I consider myself an independent, not willing to be associated with either party.  That being said, I tend to have somewhat liberal leanings.


----------



## dimmidice (Jan 13, 2018)

TerribleTy27 said:


> Personally I'm pretty conservative, quite frankly Hillary getting accused of murder and stuff is really what solidified my stance. Trump is bad, yeah. But he's the better of two evils.


Oh good lord, hillary did not get accused of murder. That's the biggest pile of shit i've ever heard. Next thing you'll start ranting about pizzagate like a proper loon.


----------



## Kioku_Dreams (Jan 13, 2018)

dimmidice said:


> Oh good lord, hillary did not get accused of murder. That's the biggest pile of shit i've ever heard. Next thing you'll start ranting about pizzagate like a proper loon.



Pizzagate killed my cat.. Oh.. wait, this is supposed to be serious..


----------



## Deleted User (Jan 13, 2018)

dimmidice said:


> Oh good lord, hillary did not get accused of murder. That's the biggest pile of shit i've ever heard. Next thing you'll start ranting about pizzagate like a proper loon.



PIZZAGATE IS SERIOUS BRO IT KILLED MY MOM MY DAD THE NEIGHBOR NEXT DOOR BRO DONT JOKE ABOUT THIS!!!

Lol, it was hilarious watching everyone freak out about it tho


----------



## kuwanger (Jan 13, 2018)

The Greens or the Libertarians, perhaps?  I personally don't like Hillary because of her stance on video game violence and government censorship.  It's just one of many positions that I feel are either (1) genuine social conservative beliefs I don't agree with and/or (2) pandering to social conservatives* which I view as wrong (and a major reason why Senator McCain lost the Presidential election).  People wanted a maverick in office and they got one, but they didn't get at all morally centered one.  Without that, only chasing money, all you are is a puppet of the winds.

* Just to be clear, I think pandering to social progressives is also wrong.  It's not the place of government to be trying to play God and shape the American people.  That's precisely the opposite role of government.  That government is so often lead by corrupt individuals where people literally question if they've murdered people only highlights the insanity of having government or government officials as role models.


----------



## VinsCool (Jan 13, 2018)

I'd vote for the least stupid party ideology honestly.
I'm just happy I'm not living in the USA, where the most recent elections made people vote for bad or worse, and no one knew which was the worst of them 2.


----------



## MFDC12 (Jan 13, 2018)

This thread is NOT going to last very long. I can't count the amount of threads like this I've seen over the past 11 years. I'm blind



kuwanger said:


> The Greens or the Libertarians, perhaps?


What is really strange about that is that those are two completely different political idealogies. The US green party platform is more or less democratic socialism, where Libertarianism is pretty much on the other side of the spectrum.


To get to the OT, I had identified myself more or less as a socialist for the past 8 or so years, before that I identified with the libertarian party for a year or so in high school, and before that my views were pretty progressive. I recently took a few political tests (ie the ones that map you on the grid or whatever) and got a few that said anarchosocialism and  one that anarchocommunism and I'm looking into those theories. I'm a registered dem, but I strongly dislike most liberals (ie Hillary). I was registered green until 2016 so I could vote in the primaries.

The system, as said many times, is broken and really needs to be fixed


----------



## dimmidice (Jan 13, 2018)
++++++++++
## What you will do:
1. From the forum thread, extract the passage starting with "## Deleted User" and going on through "JOKE ABOUT THIS!!!".
2. Please list every distinct name that appears in a post header of the forum thread, giving each name once.

## Dataset content:
++++++++++
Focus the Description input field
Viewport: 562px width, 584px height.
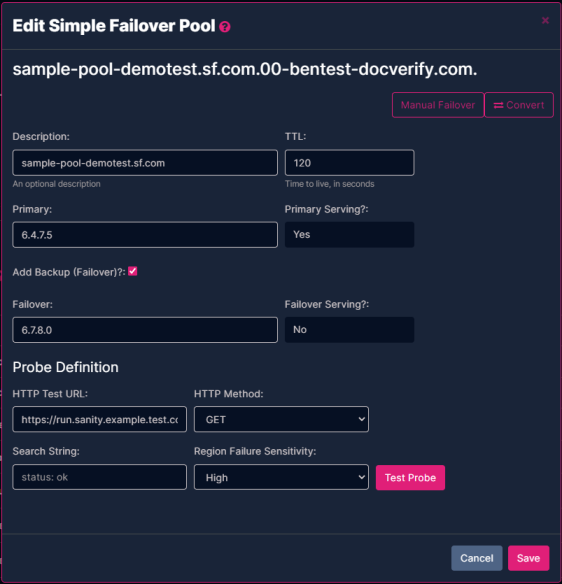145,163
++++++++++
## Task results:
1.
## Deleted User (Jan 13, 2018)

dimmidice said:


> Oh good lord, hillary did not get accused of murder. That's the biggest pile of shit i've ever heard. Next thing you'll start ranting about pizzagate like a proper loon.



PIZZAGATE IS SERIOUS BRO IT KILLED MY MOM MY DAD THE NEIGHBOR NEXT DOOR BRO DONT JOKE ABOUT THIS!!!

2.
dimmidice
Kioku_Dreams
Deleted User
kuwanger
VinsCool
MFDC12